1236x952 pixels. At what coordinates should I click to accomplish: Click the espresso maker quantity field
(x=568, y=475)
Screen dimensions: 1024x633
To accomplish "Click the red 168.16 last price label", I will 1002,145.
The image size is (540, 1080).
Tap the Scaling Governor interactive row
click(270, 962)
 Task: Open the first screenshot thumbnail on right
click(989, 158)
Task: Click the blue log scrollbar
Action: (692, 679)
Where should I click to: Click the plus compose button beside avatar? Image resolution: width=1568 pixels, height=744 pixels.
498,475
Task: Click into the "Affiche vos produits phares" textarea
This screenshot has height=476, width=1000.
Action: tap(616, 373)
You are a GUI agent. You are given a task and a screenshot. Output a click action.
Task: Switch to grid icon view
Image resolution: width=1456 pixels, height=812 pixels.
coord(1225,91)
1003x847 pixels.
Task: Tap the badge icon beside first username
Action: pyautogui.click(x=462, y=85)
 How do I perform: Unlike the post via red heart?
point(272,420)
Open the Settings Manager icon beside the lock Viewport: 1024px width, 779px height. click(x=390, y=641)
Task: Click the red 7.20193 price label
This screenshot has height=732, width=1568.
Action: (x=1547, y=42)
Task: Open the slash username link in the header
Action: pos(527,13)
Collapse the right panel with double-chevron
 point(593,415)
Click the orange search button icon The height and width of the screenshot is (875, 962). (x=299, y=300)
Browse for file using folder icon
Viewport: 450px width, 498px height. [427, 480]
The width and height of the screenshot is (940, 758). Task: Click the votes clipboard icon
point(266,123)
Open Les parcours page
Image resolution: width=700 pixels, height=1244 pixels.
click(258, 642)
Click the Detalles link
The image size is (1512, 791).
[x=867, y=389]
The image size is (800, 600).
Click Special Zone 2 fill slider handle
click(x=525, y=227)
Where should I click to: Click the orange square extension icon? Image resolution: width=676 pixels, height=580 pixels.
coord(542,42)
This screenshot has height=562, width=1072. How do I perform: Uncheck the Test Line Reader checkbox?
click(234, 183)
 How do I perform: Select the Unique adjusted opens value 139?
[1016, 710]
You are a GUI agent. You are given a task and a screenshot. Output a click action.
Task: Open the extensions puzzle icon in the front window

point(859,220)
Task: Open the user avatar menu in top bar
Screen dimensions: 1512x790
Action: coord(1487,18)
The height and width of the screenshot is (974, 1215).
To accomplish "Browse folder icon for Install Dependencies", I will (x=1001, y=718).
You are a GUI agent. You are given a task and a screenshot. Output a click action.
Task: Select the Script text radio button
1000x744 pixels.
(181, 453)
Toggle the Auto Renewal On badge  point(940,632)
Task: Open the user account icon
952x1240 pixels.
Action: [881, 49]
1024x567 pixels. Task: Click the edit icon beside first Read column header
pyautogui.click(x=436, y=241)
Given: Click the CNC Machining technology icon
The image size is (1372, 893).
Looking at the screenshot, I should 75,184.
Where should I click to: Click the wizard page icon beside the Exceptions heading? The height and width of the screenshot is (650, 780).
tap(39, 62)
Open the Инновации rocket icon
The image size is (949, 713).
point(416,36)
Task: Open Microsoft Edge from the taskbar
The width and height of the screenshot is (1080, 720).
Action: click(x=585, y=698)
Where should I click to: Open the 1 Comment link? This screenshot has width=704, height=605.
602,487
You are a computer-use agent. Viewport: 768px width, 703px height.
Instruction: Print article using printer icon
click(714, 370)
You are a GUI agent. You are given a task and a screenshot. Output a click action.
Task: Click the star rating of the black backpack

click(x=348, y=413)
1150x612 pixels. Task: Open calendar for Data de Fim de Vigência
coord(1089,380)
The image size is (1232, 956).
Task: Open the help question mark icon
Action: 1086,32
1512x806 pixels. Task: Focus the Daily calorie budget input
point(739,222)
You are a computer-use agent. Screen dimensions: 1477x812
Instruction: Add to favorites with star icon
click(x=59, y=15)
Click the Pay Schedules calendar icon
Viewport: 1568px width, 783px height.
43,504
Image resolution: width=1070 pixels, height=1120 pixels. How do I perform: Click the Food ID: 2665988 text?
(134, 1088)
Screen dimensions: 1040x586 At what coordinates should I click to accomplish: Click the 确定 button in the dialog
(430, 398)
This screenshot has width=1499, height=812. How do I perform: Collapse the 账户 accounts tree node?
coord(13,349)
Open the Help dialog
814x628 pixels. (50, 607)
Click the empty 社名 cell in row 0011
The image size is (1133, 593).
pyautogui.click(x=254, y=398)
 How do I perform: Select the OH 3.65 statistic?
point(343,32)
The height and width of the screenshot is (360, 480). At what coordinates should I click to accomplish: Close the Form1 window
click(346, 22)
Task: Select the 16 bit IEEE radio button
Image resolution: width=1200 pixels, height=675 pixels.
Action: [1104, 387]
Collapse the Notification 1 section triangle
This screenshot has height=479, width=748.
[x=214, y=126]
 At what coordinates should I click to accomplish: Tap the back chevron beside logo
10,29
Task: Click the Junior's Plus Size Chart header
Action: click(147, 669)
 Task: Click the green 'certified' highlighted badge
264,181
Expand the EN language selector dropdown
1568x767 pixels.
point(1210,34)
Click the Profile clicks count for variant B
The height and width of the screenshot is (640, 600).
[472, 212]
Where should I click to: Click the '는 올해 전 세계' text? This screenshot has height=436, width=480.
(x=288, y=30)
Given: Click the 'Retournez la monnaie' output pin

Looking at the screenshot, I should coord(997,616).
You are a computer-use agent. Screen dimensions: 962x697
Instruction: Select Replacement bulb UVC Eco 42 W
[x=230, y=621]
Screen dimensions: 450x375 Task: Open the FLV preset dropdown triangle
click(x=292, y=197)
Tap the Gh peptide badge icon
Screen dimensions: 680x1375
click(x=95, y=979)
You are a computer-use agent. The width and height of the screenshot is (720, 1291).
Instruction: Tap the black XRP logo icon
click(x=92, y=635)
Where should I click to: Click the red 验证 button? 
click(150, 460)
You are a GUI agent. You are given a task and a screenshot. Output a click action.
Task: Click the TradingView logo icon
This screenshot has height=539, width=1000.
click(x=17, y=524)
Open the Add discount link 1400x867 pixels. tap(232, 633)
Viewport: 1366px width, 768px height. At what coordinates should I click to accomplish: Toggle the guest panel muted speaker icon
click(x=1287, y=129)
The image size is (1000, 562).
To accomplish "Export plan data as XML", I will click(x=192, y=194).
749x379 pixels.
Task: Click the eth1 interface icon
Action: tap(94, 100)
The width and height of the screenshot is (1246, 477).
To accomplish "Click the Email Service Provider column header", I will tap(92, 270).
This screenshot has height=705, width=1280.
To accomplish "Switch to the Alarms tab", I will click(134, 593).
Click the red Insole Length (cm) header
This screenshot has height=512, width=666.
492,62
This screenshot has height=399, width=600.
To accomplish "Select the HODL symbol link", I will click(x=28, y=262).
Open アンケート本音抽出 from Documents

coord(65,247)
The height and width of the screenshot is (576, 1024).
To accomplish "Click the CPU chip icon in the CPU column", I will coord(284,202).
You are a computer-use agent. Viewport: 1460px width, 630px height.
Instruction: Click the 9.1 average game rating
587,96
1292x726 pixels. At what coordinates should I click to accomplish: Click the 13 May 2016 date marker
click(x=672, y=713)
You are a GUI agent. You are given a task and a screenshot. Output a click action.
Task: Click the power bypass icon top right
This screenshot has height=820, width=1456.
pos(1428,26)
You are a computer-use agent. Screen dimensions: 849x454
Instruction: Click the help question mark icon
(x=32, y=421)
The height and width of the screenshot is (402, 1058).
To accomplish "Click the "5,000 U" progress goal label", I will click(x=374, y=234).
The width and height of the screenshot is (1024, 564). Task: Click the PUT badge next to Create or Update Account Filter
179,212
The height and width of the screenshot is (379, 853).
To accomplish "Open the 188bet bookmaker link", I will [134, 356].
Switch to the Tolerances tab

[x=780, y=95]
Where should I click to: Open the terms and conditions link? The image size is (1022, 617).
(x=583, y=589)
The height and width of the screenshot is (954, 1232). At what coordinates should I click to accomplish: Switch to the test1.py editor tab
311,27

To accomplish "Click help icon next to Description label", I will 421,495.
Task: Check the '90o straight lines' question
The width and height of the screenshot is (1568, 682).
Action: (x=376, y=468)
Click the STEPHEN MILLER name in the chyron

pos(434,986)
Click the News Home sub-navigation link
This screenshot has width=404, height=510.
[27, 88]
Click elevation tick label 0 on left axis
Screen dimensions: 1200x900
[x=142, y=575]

TRY IT ::
Look through the entries above. Extract each line with the word "computer".

RESULT OF THIS EXERCISE ::
You are a computer-use agent. Viewport: 768px width, 703px height.
You are a computer-use agent. Screen dimensions: 1477x812
You are a computer-use agent. Screen dimensions: 962x697
You are a computer-use agent. The width and height of the screenshot is (720, 1291).
You are a computer-use agent. Viewport: 1460px width, 630px height.
You are a computer-use agent. Screen dimensions: 849x454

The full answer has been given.